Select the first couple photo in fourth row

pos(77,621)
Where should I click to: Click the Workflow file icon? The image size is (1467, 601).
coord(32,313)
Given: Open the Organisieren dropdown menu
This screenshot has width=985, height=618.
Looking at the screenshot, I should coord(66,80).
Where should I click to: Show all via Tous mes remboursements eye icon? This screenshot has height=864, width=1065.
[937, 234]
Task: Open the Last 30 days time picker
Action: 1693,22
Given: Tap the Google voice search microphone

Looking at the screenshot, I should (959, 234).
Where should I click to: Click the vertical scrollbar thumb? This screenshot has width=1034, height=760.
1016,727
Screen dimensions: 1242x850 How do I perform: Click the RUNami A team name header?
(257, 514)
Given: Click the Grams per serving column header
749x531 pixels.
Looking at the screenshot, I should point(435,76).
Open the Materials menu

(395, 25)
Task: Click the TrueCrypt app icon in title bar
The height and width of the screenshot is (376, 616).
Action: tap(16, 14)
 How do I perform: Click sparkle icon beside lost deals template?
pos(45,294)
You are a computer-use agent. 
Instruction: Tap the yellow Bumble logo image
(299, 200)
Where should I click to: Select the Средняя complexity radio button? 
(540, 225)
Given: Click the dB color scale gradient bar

▬▬▬

DESCRIPTION OF THE TASK: Copy out every one of the lines above word for word, keeping their order and wording unchanged.

RESPONSE BELOW:
Select the first couple photo in fourth row

pos(77,621)
Where should I click to: Click the Workflow file icon? The image size is (1467, 601).
coord(32,313)
Given: Open the Organisieren dropdown menu
This screenshot has width=985, height=618.
Looking at the screenshot, I should coord(66,80).
Where should I click to: Show all via Tous mes remboursements eye icon? This screenshot has height=864, width=1065.
[937, 234]
Task: Open the Last 30 days time picker
Action: 1693,22
Given: Tap the Google voice search microphone

Looking at the screenshot, I should (959, 234).
Where should I click to: Click the vertical scrollbar thumb? This screenshot has width=1034, height=760.
1016,727
Screen dimensions: 1242x850 How do I perform: Click the RUNami A team name header?
(257, 514)
Given: Click the Grams per serving column header
749x531 pixels.
Looking at the screenshot, I should point(435,76).
Open the Materials menu

(395, 25)
Task: Click the TrueCrypt app icon in title bar
The height and width of the screenshot is (376, 616).
Action: tap(16, 14)
 How do I perform: Click sparkle icon beside lost deals template?
pos(45,294)
You are a computer-use agent. 
Instruction: Tap the yellow Bumble logo image
(299, 200)
Where should I click to: Select the Средняя complexity radio button? 
(540, 225)
Given: Click the dB color scale gradient bar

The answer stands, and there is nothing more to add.